Yes, we need to invest more in EVs and clean energy, BUT: Even subbing in the same amount of clean energy wouldn’t solve the problem. The IEA has some pretty stark beliefs about how the world can limit warming to 1.5 degrees Celsius. It has published a list of behavioral changes that the world must hit in order to zero out carbon pollution by 2050. For the world to reach net zero, highway driving speeds must be capped to 100 kilometers an hour, or about 62 miles an hour, by 2030 around the world, it prescribes. Buildings cannot be cooled to less than about 75 degrees Fahrenheit in the summer nor warmed past 68 degrees Fahrenheit in the winter. By 2050, neither business nor long-haul leisure air travel must happen at the rate that it’s happening right now.
In other words, the IEA doesn’t see the world reaching net zero by adopting EVs alone. Its “demand” forecast entails both technological and behavioral change—in the short term, millions of people must drive EVs and highway speeds must be reduced.
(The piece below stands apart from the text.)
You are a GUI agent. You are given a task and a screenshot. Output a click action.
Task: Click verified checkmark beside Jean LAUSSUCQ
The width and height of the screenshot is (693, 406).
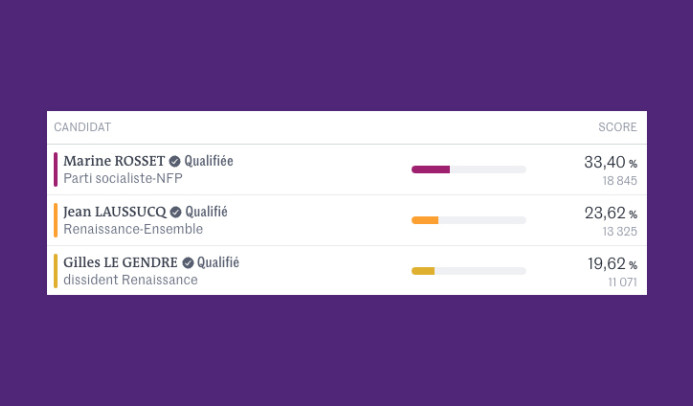point(176,212)
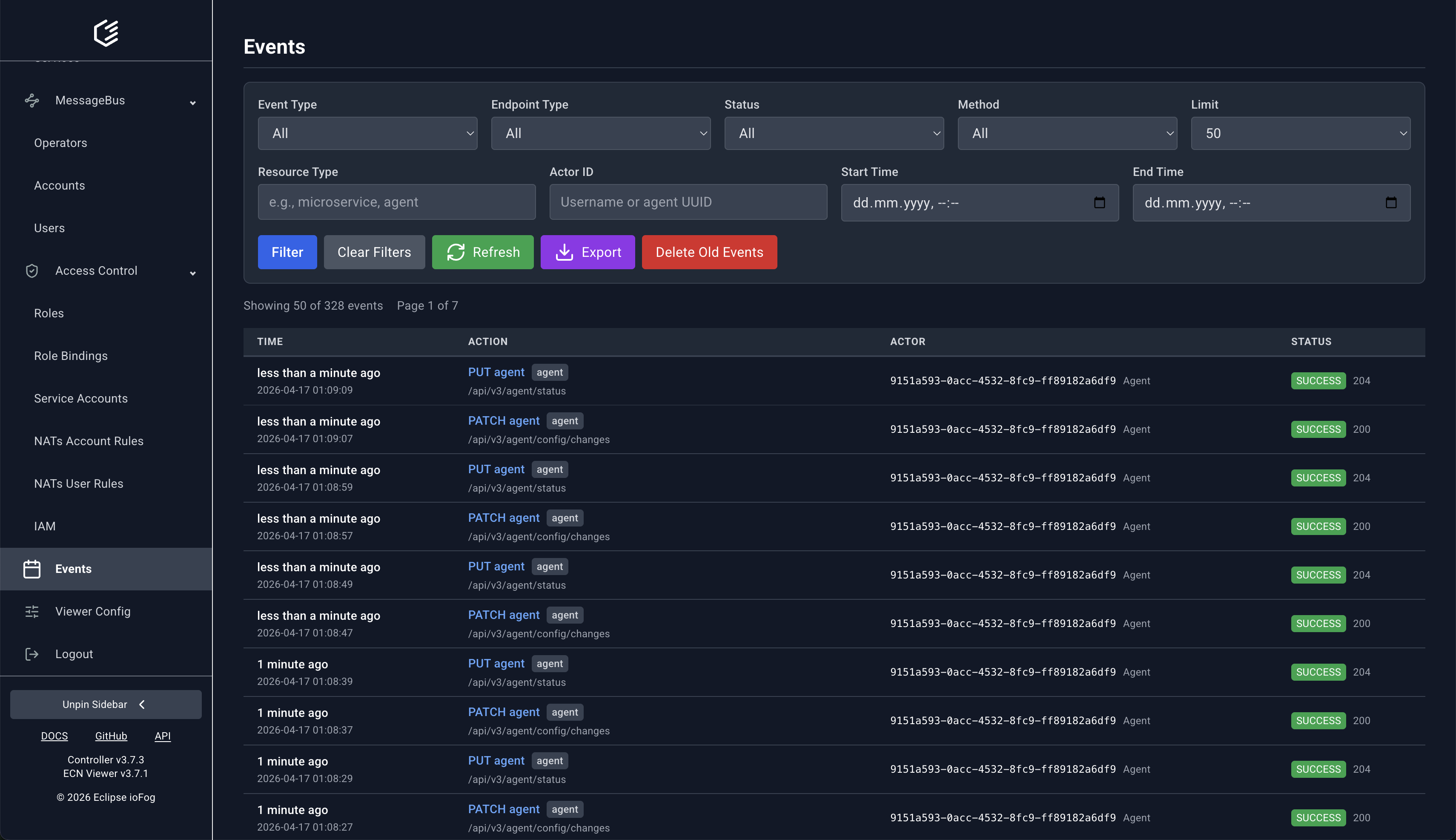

So when the agency says that the world is not on a “demand trajectory” for getting to net zero, that’s part of what it means.
On some level, the scale of change that’s already under way is, in itself, somewhat shocking. It’s easy to miss in the IEA report, but the world’s investment in clean energy is already nearly three times larger than its investment in fossil fuels. That makes a certain amount of sense, of course: Countries can run their fossil-energy system on decades of foundational investment, while to spin up a net-zero energy system, they have to build from scratch. We are living in a world where those investments are happening—we’re already doing a lot to reach net zero. It’s just not nearly enough.